Nach der Pause folgte dann Frédéric Chopins berühmte Sonate Nr. 3 in h-Moll, eines der großen Klavierwerke des 19. Jahrhunderts. Der furiose, weit ausladende Beginn geht in ein anrührendes Liedthema über, wie man es von Chopin kennt. Dieses wird jedoch immer wieder abgelöst von aufgewühlten Akkordketten, und so treiben das Liedthema in mehrfachen Variationen und die akkordischen Eruptionen dem Satzende entgegen. Das „Scherzo“ des zweiten Satzes ist eher kurz und besticht vor allem durch den rasanten Beginn und die plötzliche Fermate, die dann überleitet in wuchtige, absteigende Akkorde. Das anschließende „Largo“ verströmt eine nachdenkliche, fast schon weltabgewandte Grundstimmung. Ausgeprägte musikalische Themen weichen flüchtigen Gedanken, Assoziationen und Erinnerungen, die schließlich in ein liedhaftes Thema münden. Das abschließende „Presto“ baut sich langsam auf, gewinnt dann immer mehr Tempo und Dichte und endet in einem aufbrausenden Finale.

Danae Dörken interpretierte diese ausgeprochen anspruchsvolle Komposition, die man als Chopins pianistisches Vermächtnis an die Nachwelt auffassen kann, mit hoher Präzision und dem Gespür für die breite Palette von Ausdrucksmöglichkeiten, die Chopin hier ausbreitet.

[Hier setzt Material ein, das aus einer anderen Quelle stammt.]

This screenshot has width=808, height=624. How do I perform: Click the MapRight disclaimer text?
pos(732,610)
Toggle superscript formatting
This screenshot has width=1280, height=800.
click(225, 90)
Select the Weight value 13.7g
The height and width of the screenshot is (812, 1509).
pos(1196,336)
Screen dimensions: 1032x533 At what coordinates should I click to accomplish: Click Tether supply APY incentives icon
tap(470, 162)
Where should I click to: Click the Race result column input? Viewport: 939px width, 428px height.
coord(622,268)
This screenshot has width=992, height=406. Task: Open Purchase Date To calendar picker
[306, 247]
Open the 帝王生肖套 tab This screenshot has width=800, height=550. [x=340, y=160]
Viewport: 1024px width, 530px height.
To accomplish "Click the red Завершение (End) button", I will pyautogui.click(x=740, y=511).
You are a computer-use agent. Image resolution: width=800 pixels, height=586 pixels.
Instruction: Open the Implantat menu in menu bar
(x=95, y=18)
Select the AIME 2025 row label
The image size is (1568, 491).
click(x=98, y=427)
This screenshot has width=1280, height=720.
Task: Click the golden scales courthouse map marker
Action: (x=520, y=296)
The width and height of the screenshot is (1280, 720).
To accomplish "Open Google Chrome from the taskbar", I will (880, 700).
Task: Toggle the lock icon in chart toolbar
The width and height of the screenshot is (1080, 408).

Jeder Satz verströmt seine ganz eigene Aura, die weit über die meist punktuelle Ausdrucksbreite seiner anderen Klavierstücke hinausgeht. In  den Ecksätzen zeigte Danae Dörken ihre brillante Technik einschließlich einer erstaunlichen Anschlagswucht, und im Largo glänzte sie mit einer intensiven Emotionalität, die jedoch nie in Sentimentalität umschlug, sondern genau auf dem schmalen Grat  der authentischen Nachempfindung wandelte.

Der abschließende begeisterte Beifall des Publikums bewegte Danae Dörken dazu, noch ein Intermezzo von Johannes Brahms als Zugabe zu spielen.